### Task to complete
Repeat the stretch of entries below from the line with "You are a GUI" through the line with "This screenshot has width=800, height=554.". Include both ends and add nothing.

----- Entries shown -----

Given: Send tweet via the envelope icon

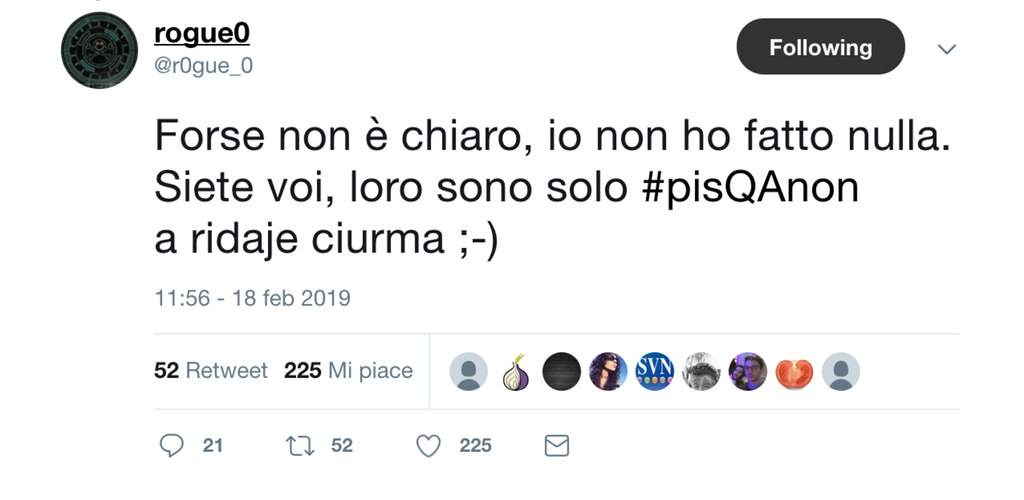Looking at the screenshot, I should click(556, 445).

-----
----- Entries shown -----

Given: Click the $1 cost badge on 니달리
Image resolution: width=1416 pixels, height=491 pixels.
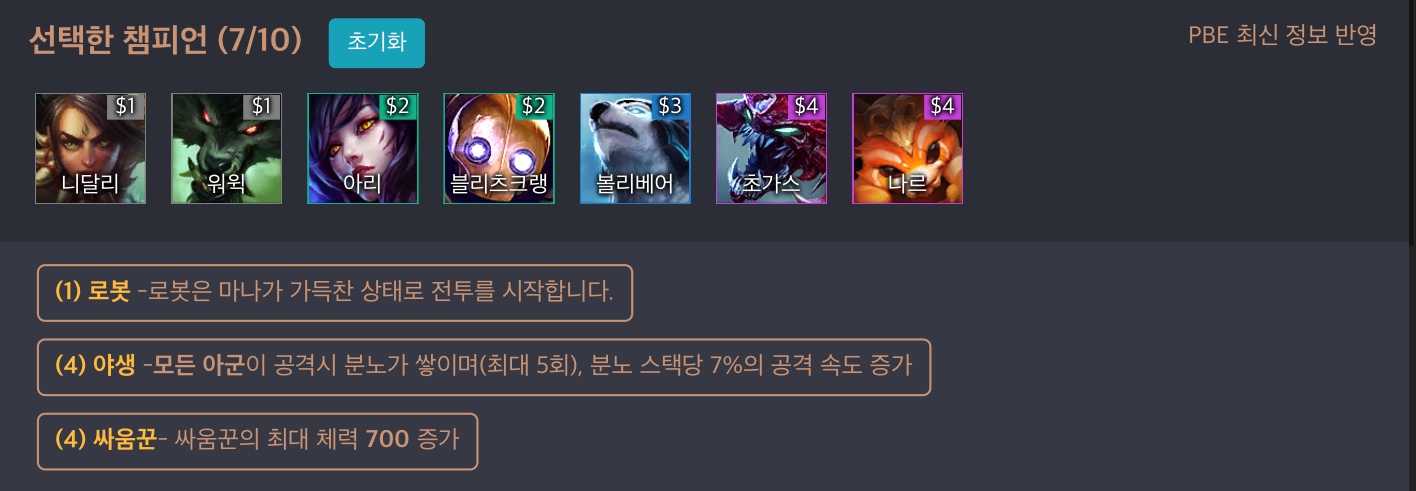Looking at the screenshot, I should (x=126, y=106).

-----
----- Entries shown -----

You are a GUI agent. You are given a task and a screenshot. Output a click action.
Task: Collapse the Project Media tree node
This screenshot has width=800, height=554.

-----

### Your response
You are a GUI agent. You are given a task and a screenshot. Output a click action.
Task: Collapse the Project Media tree node
This screenshot has width=800, height=554.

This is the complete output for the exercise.